On Wed, 10 Nov 2010 13:33:11 -0500, Steven Schveighoffer
<schvei...@yahoo.com> wrote:
On Wed, 10 Nov 2010 11:33:45 -0500, Xie <xiema...@gmail.com> wrote:
Can't run a simple program. What's wrong, GC?
import std.stdio;
import std.date;
void f0()
{
wstring a[];
foreach(i; 0 .. 100_000_000)
{
a ~= " "w;
}
}
void main()
{
auto r = benchmark!(f0)(1);
writeln(r, "ms");
}
The results on my machine with 1G of memory is that it consumes 2G of
memory and the system starts thrashing. I changed the value to
10_000_000, and it runs in a couple seconds, I change it to 50_000_000
and it runs in 200 seconds.
Something is definitely amiss here, because the following doesn't help
(it still consumes 1.2GB of memory):
void f0()
{
wstring a[];
a.reserve(100_000_000);
foreach(i; 0 .. 100_000_000)
{
a ~= " "w;
}
}
This should take the explosive nature of appending out of the equation,
because a reallocation should never occur.
I'll look into it.
Waaaait a second, a is not a wstring, it's an *array* of wstrings.
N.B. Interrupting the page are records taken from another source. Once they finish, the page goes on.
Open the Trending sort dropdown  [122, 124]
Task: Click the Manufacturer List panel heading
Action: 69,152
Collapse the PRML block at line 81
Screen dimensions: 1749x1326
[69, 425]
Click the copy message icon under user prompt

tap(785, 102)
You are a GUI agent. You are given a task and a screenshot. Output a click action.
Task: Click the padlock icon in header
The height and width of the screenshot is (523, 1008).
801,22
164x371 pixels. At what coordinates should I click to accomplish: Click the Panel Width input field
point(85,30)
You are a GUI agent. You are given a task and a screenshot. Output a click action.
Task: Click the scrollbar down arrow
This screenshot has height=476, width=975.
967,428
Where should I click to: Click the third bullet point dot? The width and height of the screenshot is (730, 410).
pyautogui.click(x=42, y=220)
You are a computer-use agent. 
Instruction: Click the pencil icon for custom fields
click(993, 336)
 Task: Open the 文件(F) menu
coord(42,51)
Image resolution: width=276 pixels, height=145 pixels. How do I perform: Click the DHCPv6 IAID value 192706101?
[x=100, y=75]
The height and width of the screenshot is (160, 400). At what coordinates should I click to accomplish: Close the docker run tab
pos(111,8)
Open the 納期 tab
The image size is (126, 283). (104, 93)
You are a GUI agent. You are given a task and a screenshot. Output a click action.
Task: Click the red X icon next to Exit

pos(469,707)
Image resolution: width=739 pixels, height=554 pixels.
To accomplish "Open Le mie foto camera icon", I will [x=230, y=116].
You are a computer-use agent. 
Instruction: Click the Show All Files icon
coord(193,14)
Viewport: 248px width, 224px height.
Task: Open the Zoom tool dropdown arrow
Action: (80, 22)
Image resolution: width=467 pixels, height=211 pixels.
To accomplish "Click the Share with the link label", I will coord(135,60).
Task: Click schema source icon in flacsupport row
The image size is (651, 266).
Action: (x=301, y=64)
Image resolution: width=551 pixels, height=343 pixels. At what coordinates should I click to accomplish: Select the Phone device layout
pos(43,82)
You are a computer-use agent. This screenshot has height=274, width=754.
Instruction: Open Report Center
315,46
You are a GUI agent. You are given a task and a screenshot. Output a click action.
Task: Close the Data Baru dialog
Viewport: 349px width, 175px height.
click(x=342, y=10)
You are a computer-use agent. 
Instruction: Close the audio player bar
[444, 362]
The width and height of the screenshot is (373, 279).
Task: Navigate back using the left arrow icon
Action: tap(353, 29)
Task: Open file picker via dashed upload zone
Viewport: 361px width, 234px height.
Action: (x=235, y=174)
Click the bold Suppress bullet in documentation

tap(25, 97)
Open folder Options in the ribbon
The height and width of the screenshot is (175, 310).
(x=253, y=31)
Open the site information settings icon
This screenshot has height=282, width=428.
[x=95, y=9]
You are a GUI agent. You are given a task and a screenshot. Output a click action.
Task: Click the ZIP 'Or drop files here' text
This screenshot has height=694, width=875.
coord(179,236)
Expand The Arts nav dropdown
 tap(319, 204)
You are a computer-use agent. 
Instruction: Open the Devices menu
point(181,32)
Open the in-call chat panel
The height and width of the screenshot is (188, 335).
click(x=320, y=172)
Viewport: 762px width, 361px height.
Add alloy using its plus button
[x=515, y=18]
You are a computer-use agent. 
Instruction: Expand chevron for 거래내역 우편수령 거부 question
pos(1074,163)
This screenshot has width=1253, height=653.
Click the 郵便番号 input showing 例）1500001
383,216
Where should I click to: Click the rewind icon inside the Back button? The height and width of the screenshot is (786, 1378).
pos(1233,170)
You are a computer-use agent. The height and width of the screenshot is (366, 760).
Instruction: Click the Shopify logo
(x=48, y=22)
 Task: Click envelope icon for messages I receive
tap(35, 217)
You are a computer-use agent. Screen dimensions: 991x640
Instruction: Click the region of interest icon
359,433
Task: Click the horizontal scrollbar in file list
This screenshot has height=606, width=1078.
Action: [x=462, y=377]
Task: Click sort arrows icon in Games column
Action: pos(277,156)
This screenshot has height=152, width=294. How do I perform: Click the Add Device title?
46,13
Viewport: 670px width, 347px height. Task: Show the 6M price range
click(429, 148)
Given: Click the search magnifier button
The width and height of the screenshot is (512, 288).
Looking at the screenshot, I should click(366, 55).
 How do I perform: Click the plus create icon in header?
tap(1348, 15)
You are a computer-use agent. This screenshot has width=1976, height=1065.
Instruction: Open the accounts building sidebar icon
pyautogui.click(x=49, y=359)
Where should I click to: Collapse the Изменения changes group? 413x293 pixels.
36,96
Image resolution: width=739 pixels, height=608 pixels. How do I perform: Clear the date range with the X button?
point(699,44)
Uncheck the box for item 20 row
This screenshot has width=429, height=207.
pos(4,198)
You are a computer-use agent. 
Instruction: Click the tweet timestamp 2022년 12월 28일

That's
completely different.
This all makes sense now. It's not 200MB, it's 800MB your code is asking
for. This might be a bit much for a test, a 32-bit system only supports
4GB of address space, and usually 1GB is reserved, so you are trying to
allocate about 1/3 of the memory you could possibly allocate.
Is there any reason you expect this to perform well?